Twitter displays authorization dialog every time

[aderesh]

Every time I call my passport.authenticate("twitter",...) for the same user, Twitter shows me the standard App wants to access your Twitter account. page. I do see my app in the Connected apps setting with the scopes I requested but still, the authorization page is shown every time.

The authorization page is shown one time only when I use passport-google-oauth20 or passport-facebook. With every subsequent passport.authenticate(...) call it just calls the redirect/callback without showing anything to the user. I would expect the same behaviour for Twitter. Is it possible to achieve this behaviour?

Version: 1.2.2

My configuration:

import { Strategy as TwitterStrategy } from "@superfaceai/passport-twitter-oauth2";
....
  passport.use(new TwitterStrategy({
    clientID: TWITTER_CLIENT_ID,
    clientSecret: TWITTER_CLIENT_SECRET,
    callbackURL: "/auth/twitter/redirect",
    clientType: "confidential"
  }, async (accessToken, refreshToken, profile, done) => {
    console.log("> twitter profile: ", profile);
    ///.....
  }));

router.get("/twitter", passport.authenticate("twitter", { scope: ['tweet.read', 'users.read'] }));

router.get("/twitter/redirect", passport.authenticate("twitter"), (req, res) => {
  res.status(200).json({ success: true });
});

Btw, thanks for the amazing library!

[jnv]

Hi @aderesh! To my knowledge, whether the authorization dialog is shown to the user is completely controlled by the provider. I don't know about any specific parameter or other way to prevent the dialog from showing up (see the docs), but it's possible we're missing something – and then I'd be happy to fix it.

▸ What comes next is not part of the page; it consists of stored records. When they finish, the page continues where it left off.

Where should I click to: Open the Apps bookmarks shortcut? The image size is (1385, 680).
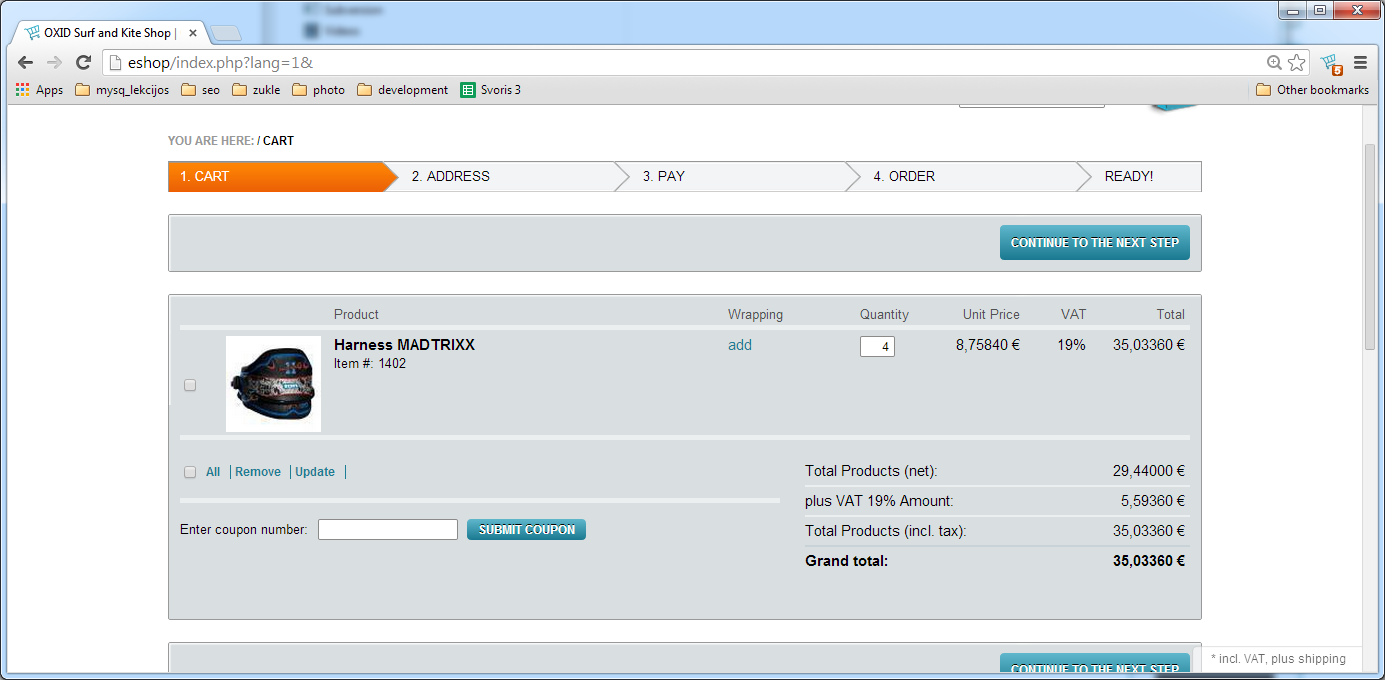(40, 90)
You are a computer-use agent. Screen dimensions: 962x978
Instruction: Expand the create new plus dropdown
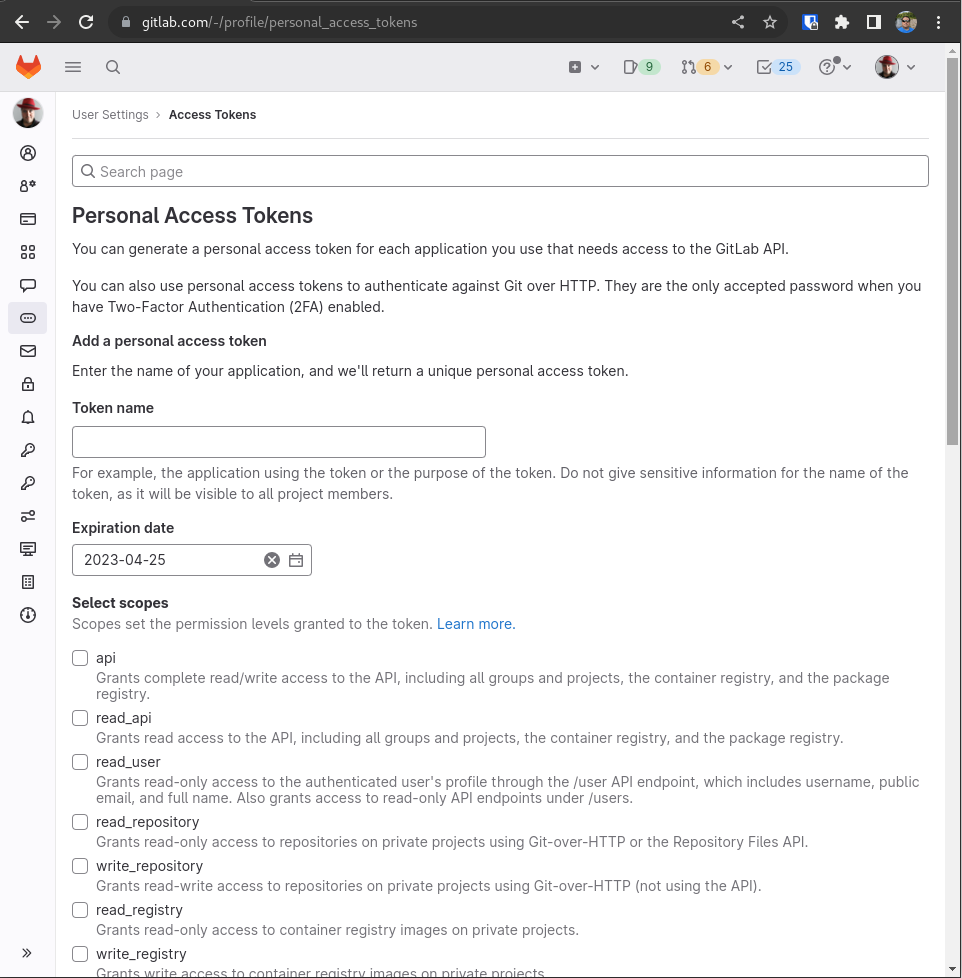click(x=583, y=67)
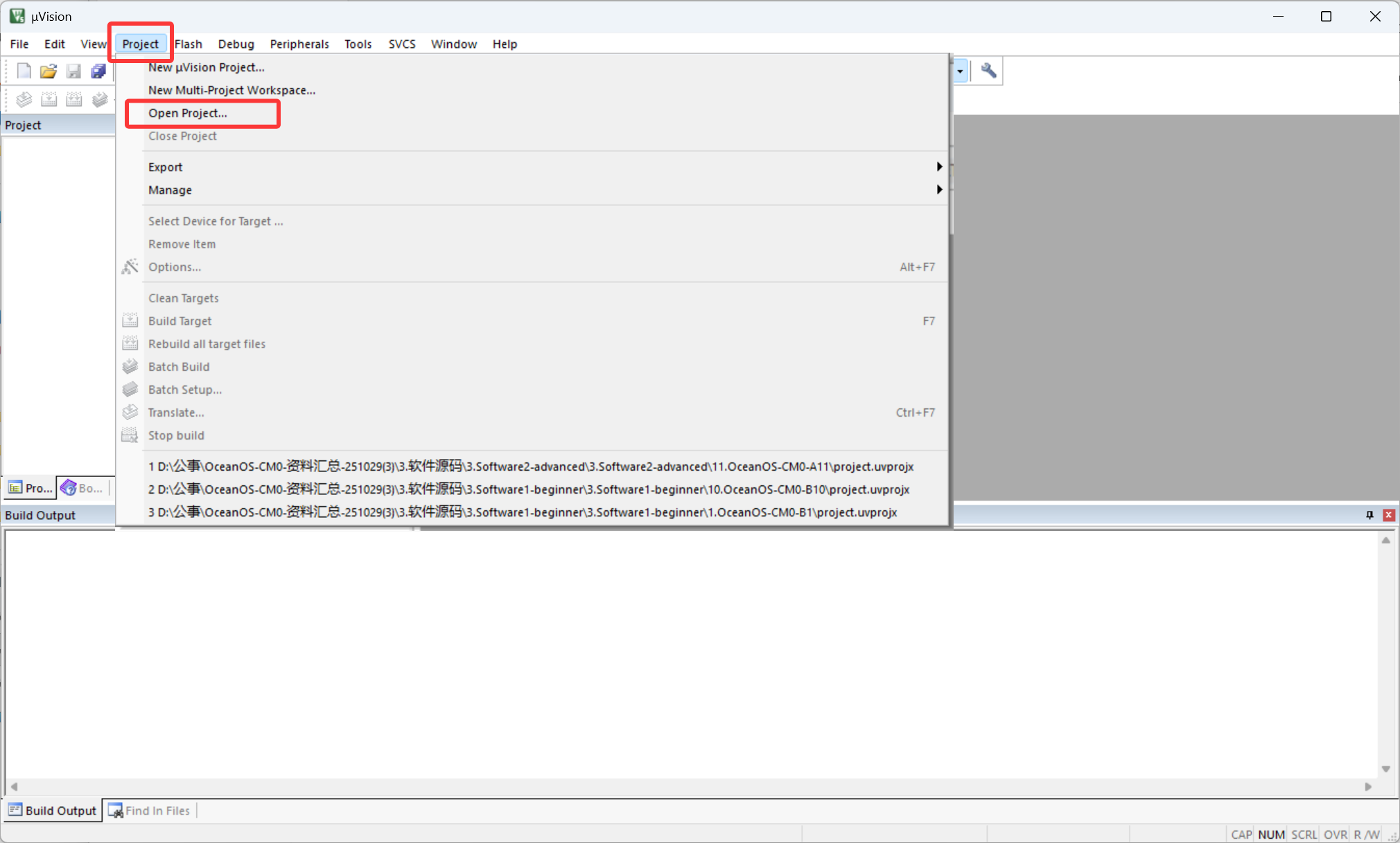Open Target Options wrench icon
The width and height of the screenshot is (1400, 843).
(989, 71)
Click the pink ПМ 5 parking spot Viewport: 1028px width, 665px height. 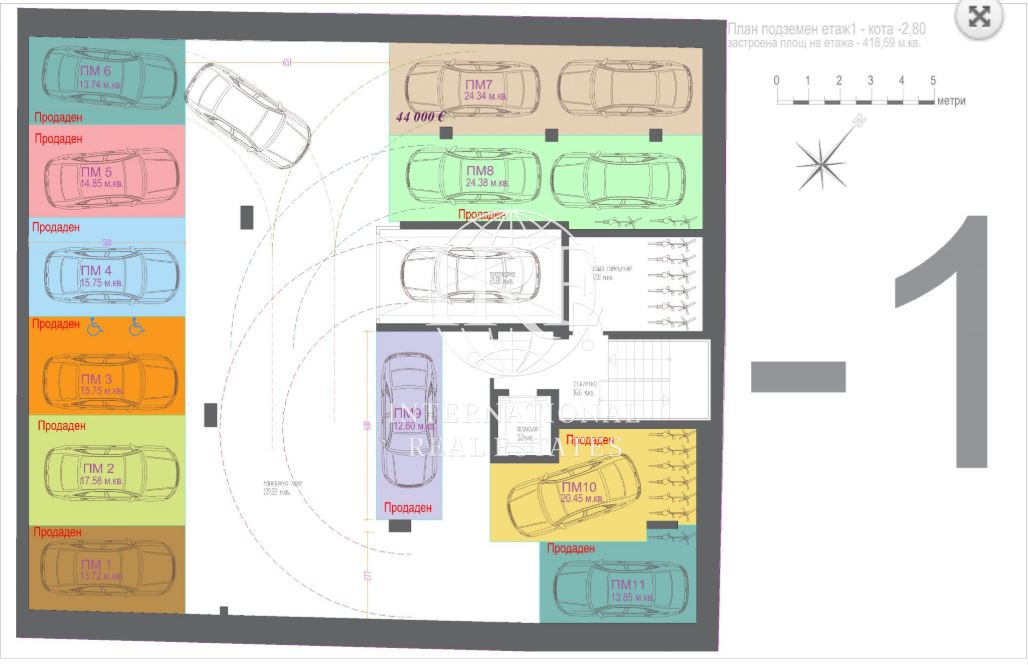107,171
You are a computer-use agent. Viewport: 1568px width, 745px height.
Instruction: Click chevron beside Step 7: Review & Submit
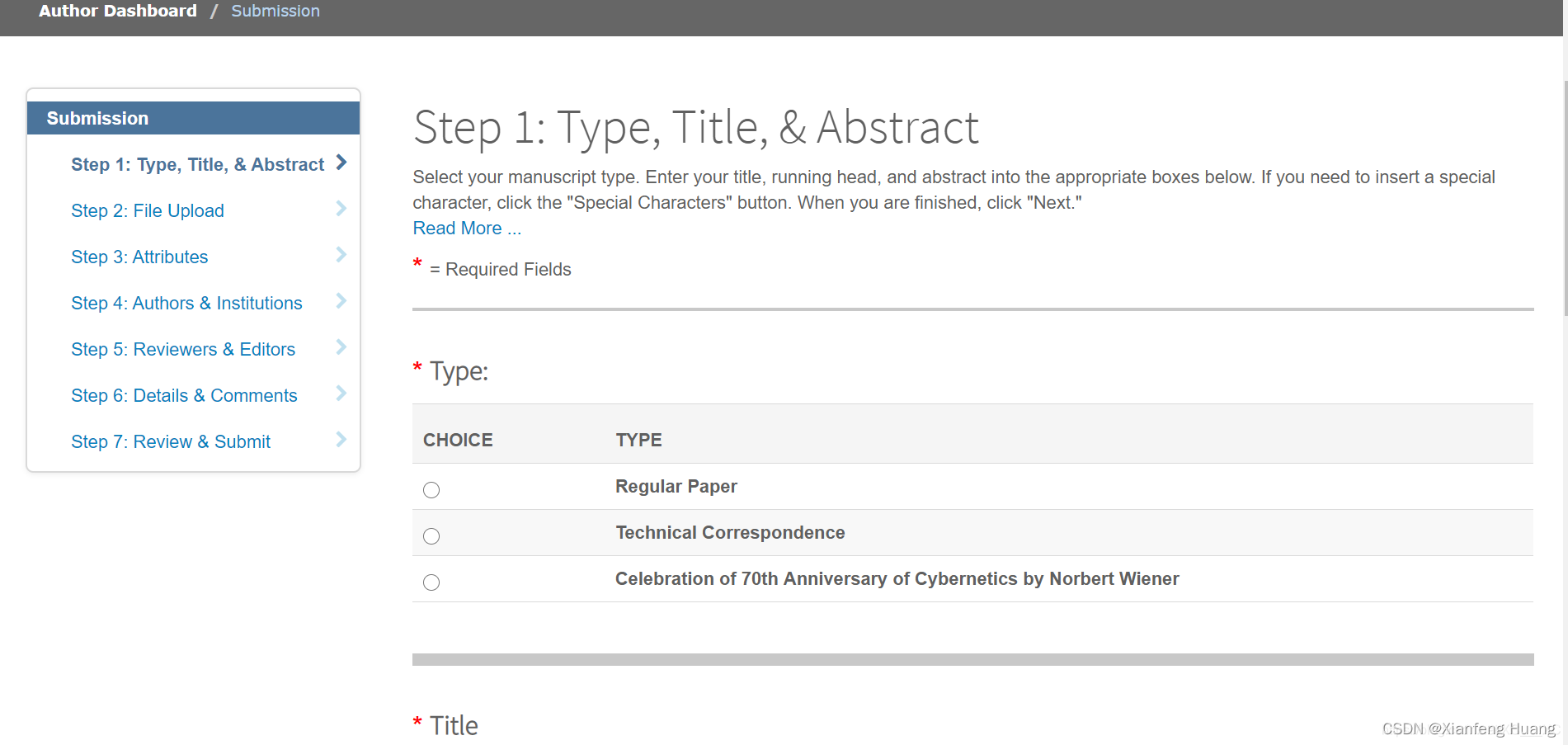[341, 440]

If you know about some other Twitter OAuth 2.0 client library where this works as expected, I'll take a look.

If it's feasible for your project, you can prevent user reauthorization by requesting a refresh token and keeping the access token refreshed.

• Add offline.access scope to your authenticate call
• In you verify callback, you will receive refreshToken
• You can use the refresh token to issue a new access token (see docs, you can use e.g. passport-oauth2-refresh or our OneSDK)
  • in my testing the refresh token was valid for a few days (while access token is valid only for ~2 hours)

You could either refresh the access token periodically, or try to refresh it as a last resort before forcing a reauthorization.

Keep in mind that unlike with other providers, refreshing invalidates both the old access token and the old refresh token, you will get both anew.